How I Objectively Choose Between Competing Trading Systems

I run three trading systems simultaneously. In November 2026, one will be selected to trade real capital. The question I needed to answer: how do you pick a winner objectively, without your gut lying to you?

The usual answer is backtest performance. The problem with that answer: backtest performance is exactly where over-optimism hides. A system that looks best in-sample often looks average out-of-sample. The more configurations you tested, the more likely your "best" result is luck dressed up as skill.

This is the multiple-testing problem. And there's a principled way to handle it.

The two tools I use

Deflated Sharpe Ratio (DSR) adjusts the Sharpe Ratio downward based on how many strategies you tested before selecting the winner. The more you searched, the larger the adjustment. A system that looks good after testing 16 variants deserves a bigger haircut than one you built once from first principles and never touched.
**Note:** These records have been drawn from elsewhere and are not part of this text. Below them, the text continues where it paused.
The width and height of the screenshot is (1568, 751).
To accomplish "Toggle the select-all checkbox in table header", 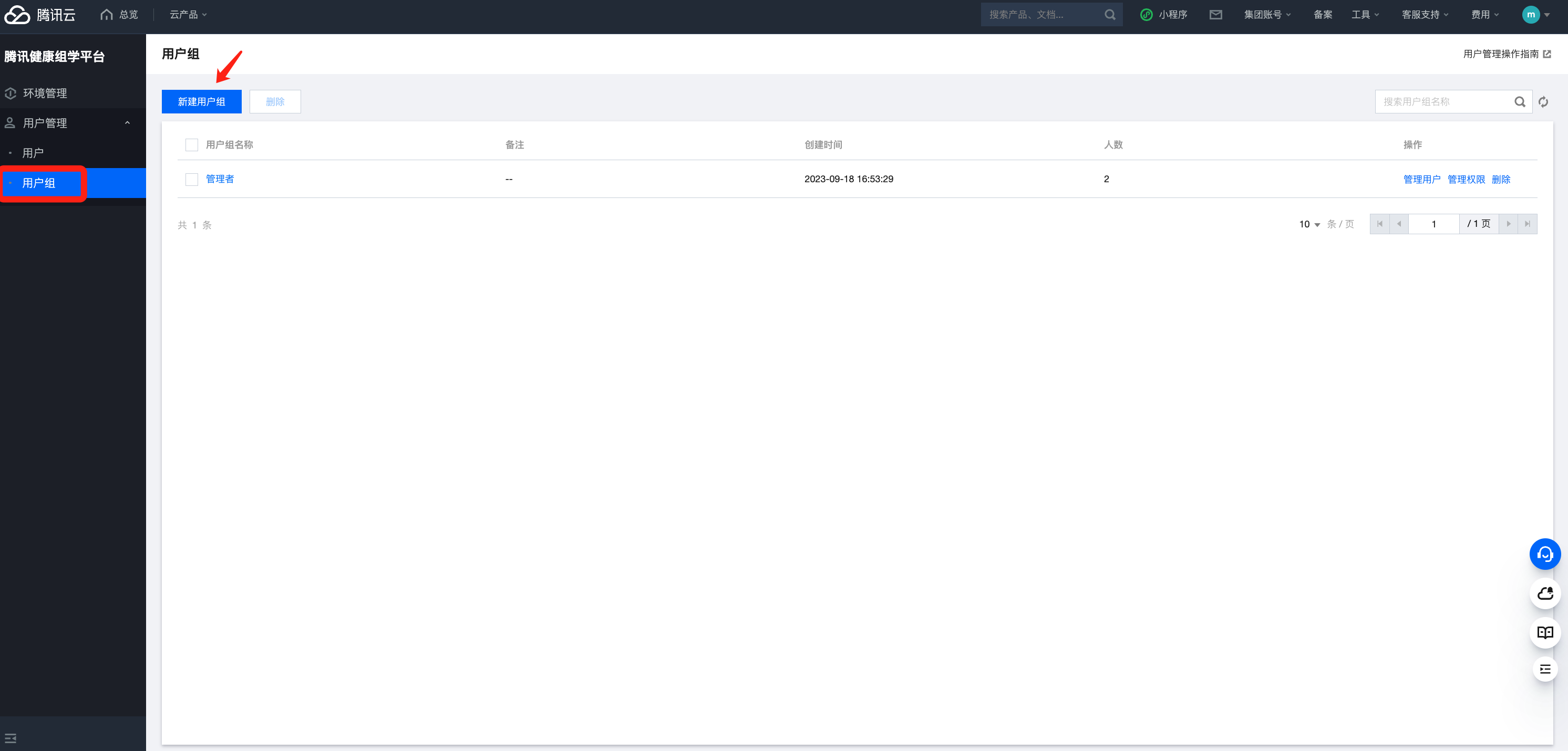I will click(x=192, y=145).
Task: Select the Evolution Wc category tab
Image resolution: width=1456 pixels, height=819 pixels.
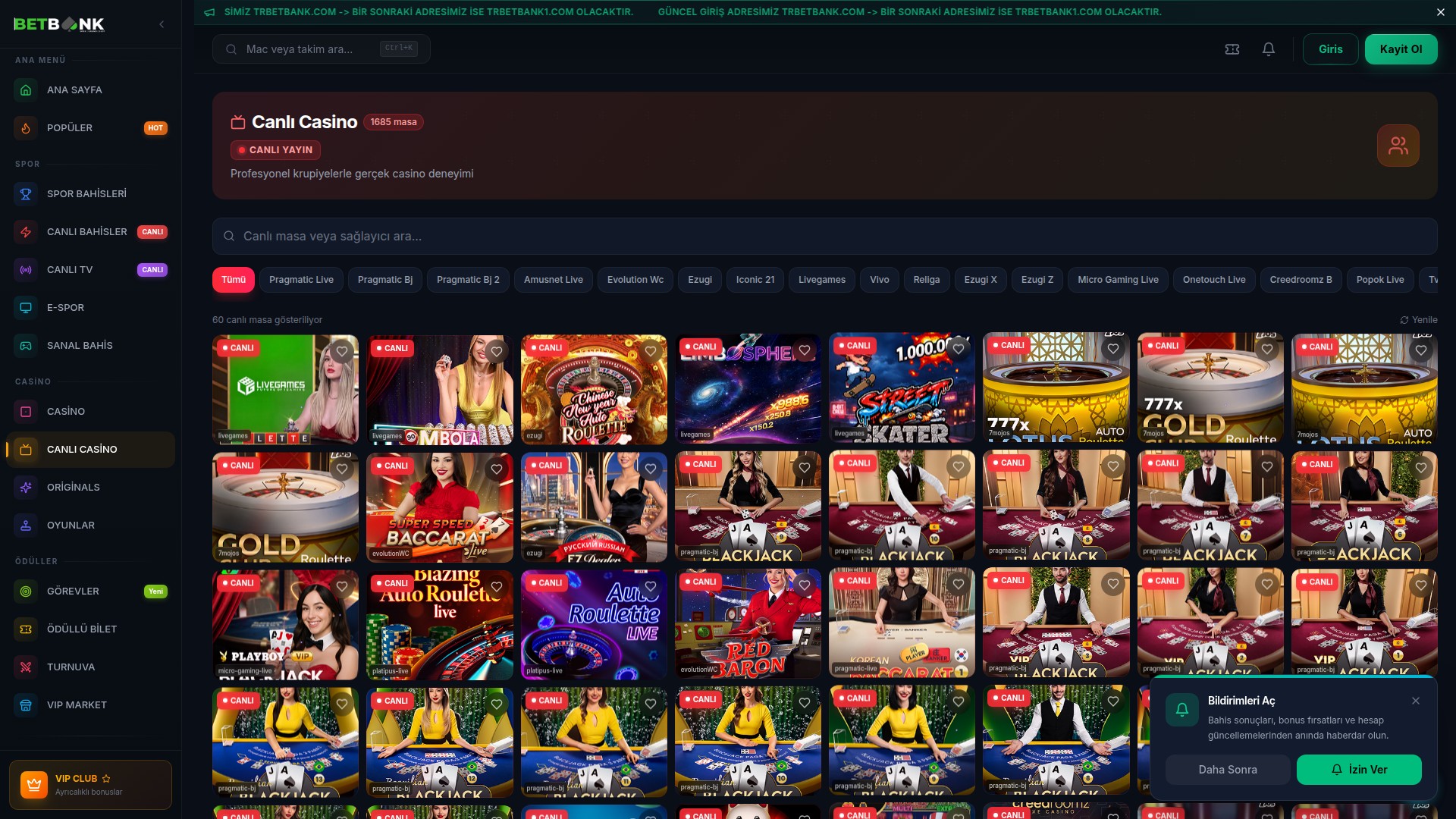Action: (635, 279)
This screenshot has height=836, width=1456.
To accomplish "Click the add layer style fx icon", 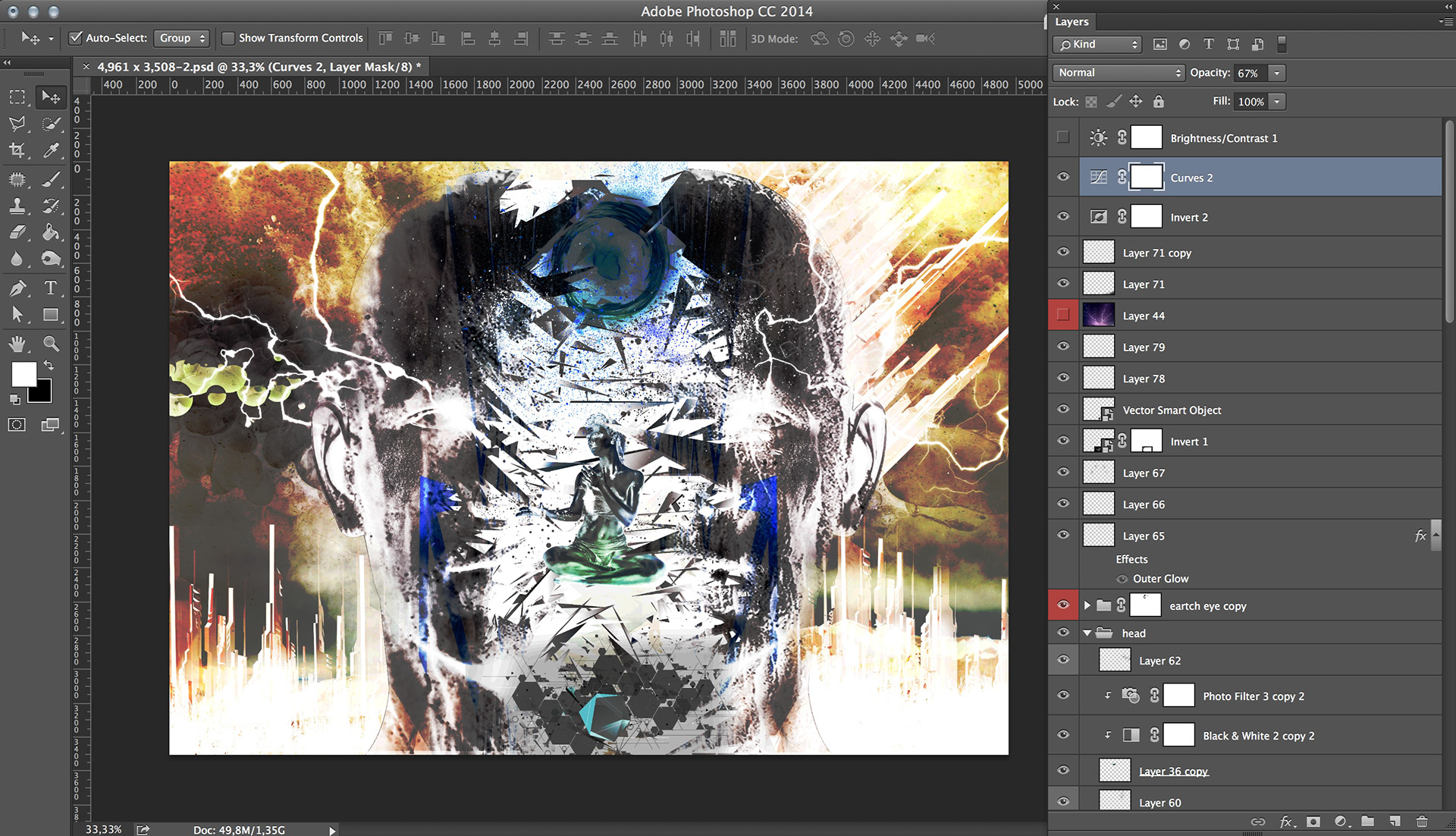I will [1286, 822].
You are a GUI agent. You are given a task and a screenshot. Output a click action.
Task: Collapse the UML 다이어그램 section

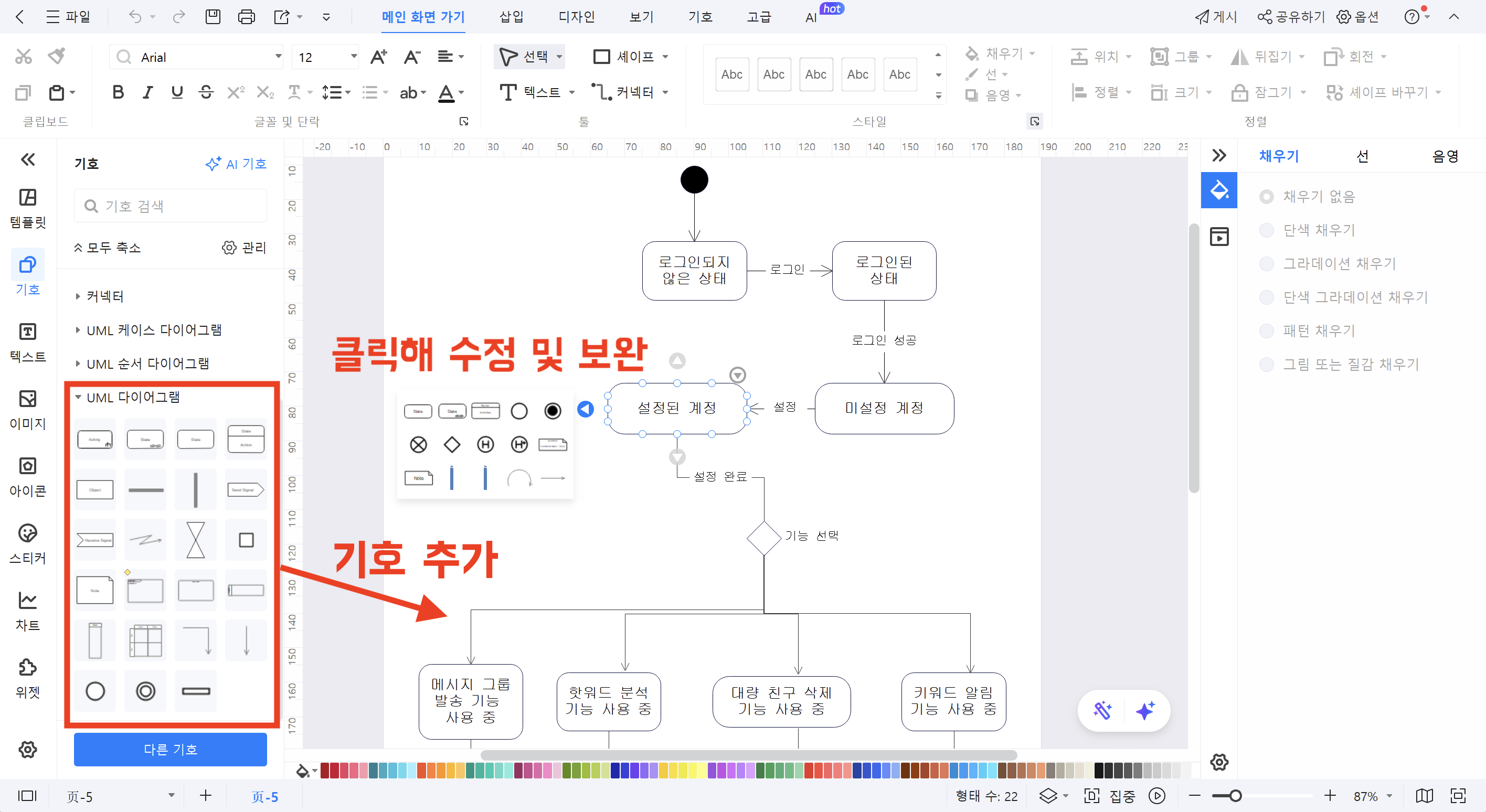[x=79, y=397]
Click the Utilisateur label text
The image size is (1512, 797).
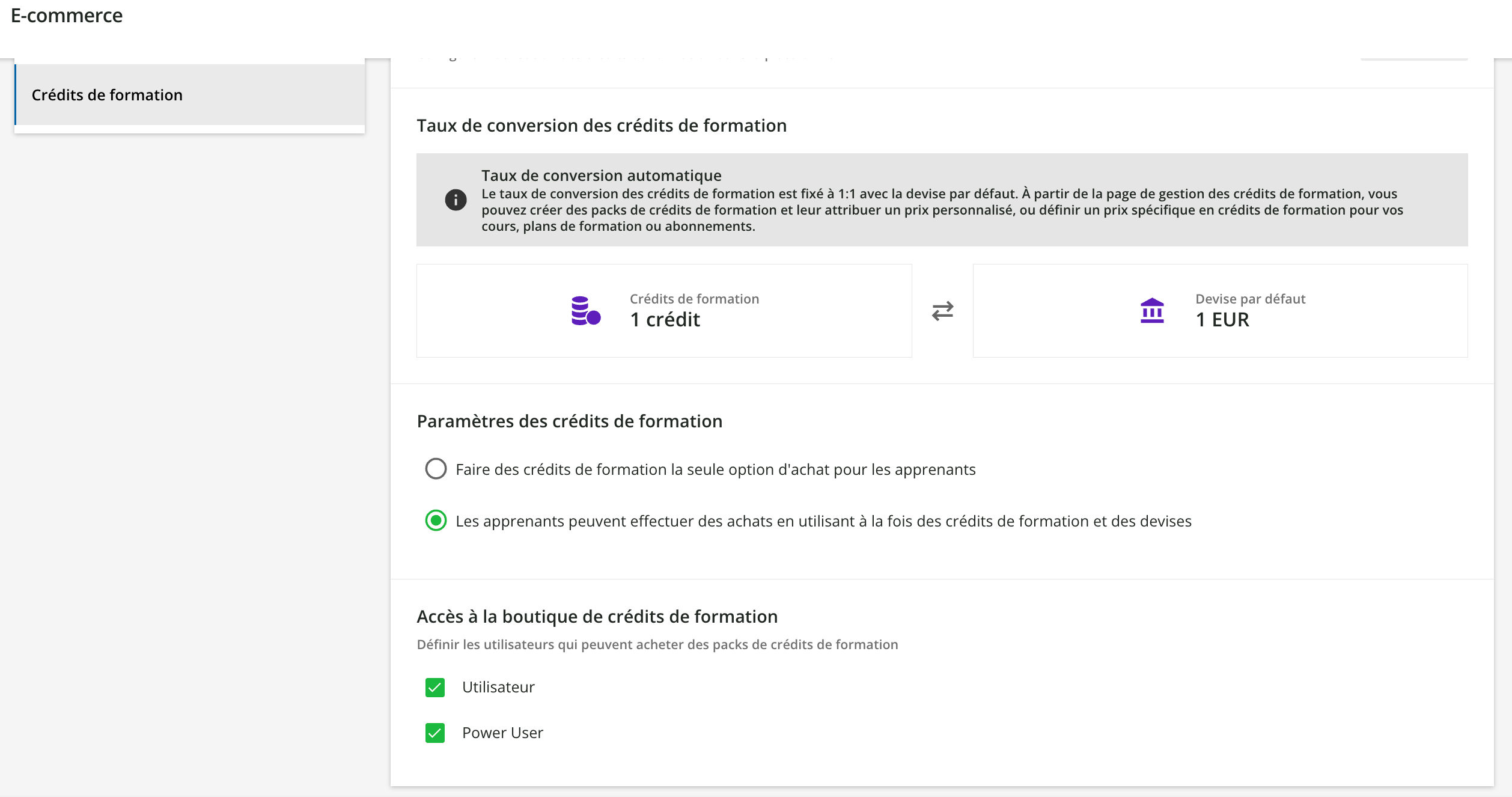(498, 687)
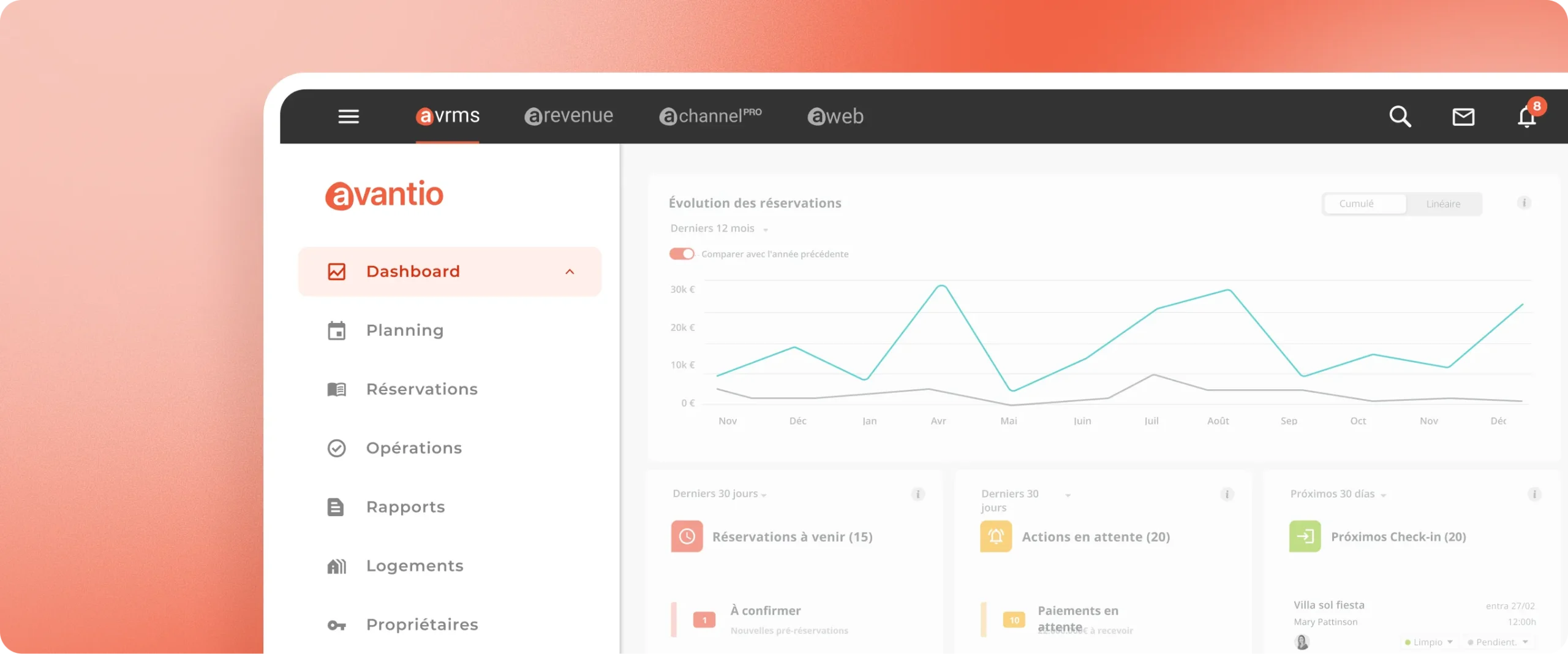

Probability of Backtest Overfitting (PBO) asks: given your full set of strategy variants tested, how likely is it that the one that looked best in-sample would still rank well out-of-sample? A PBO near 0 means your selection process is robust. A PBO near 0.5 means it was basically random.

Neither tool is perfect. But together, they force you to account for the search you did — not just the result you found.

What I tested

Across 20 years of clean walk-forward data (2006–2025), I ran 16 variants of the locked pattern branch configuration. The universe: every RS≥80 breakout trade with the regime filter applied, across 212 months of data, 738 total trades.

The two locked components:

Component	Expectancy	Rank / 16 variants	Bootstrap 95% CI	p(overfit)
first_pullback × Webster Power Trend exit	+0.820R	4th	[+0.45, +1.22]	0.002
failed_reentry × Minervini partial-TP	+0.297R	11th	[+0.16, +0.44]	0.331

PBO = 0.475 — borderline. With only 16 variants, PBO resolution is limited. Read as "not damning, not pristine."

What the numbers mean for January 2027

first_pullback × Webster is the validated workhorse. It ranks 4th out of 16, its expectancy clears the bootstrap null (the bar a strategy must clear to be "real" rather than lucky), and it has a p(overfit) of 0.002 — meaning there's only a 0.2% chance that a random search process would have produced a result this good by luck alone.

The fat right-tail skew (+5.96) tells you where the edge lives: not in many small wins, but in a few large winners — trend runners that the Webster Power Trend exit holds until the index itself confirms the trend is over. That's an edge that makes sense mechanically.

failed_reentry × Minervini partial-TP is real but modest. The CI excludes zero (genuine positive expectancy), but it ranks 11th out of 16 — meaning 10 other variants looked better in-sample. It doesn't clear the bootstrap null. The p(overfit) of 0.331 means there's a realistic chance the selection was partly luck.

It still earns its place in the ensemble — but as a decorrelated diversifier, not a standalone star. The two systems have correlation −0.139, which means they're genuinely independent. Adding the weaker system improves the portfolio Sharpe even though it underperforms individually.

The lesson about tool choice

Sharpe ratio is the wrong primary tool for trend-following systems. The edge lives in the fat right tail — a handful of trades that run +5R, +8R, +12R. Sharpe ratio penalizes this (it treats all volatility, including upside, as risk). The Deflated Sharpe Ratio inherits this flaw.

The distribution-free bootstrap — compute the expectancy distribution directly from the data, compare against a null of pure chance — is the principled primary test for these systems. DSR is kept for contrast, not as the main verdict.

This matters for how you read any backtest. A system that generates occasional large wins will look mediocre on Sharpe and excellent on expectancy. Trust the metric that matches the edge.

The honest summary

After 20 years of clean walk-forward data and a rigorous multiple-testing correction:

first_pullback × Webster: strongly validated. Real edge, survives the search adjustment decisively. High confidence for Jan 2027 deployment.
failed_reentry × Minervini: real edge, borderline on search-robustness. Valuable as a diversifier. Launch at conservative size; let the live record accumulate.

Both systems will trade together, each at 0.25% risk per trade, with an ensemble kill switch at −10% portfolio drawdown.

The selection method isn't perfect. No method is. But it's honest — it accounts for the search, it separates search luck from genuine edge, and it gives a confidence gradient rather than a single overconfident verdict.

That's more than most traders do before risking real capital.

Analysis: 738 trades across 16 strategy variants, 2006–2025 (212 months). Walk-forward source: 20-window clean freshness-gated family. Tools: Deflated Sharpe (López de Prado), PBO via CSCV (Bailey et al.), distribution-free bootstrap expectancy CI (10,000 draws). Completed 2026-06-10.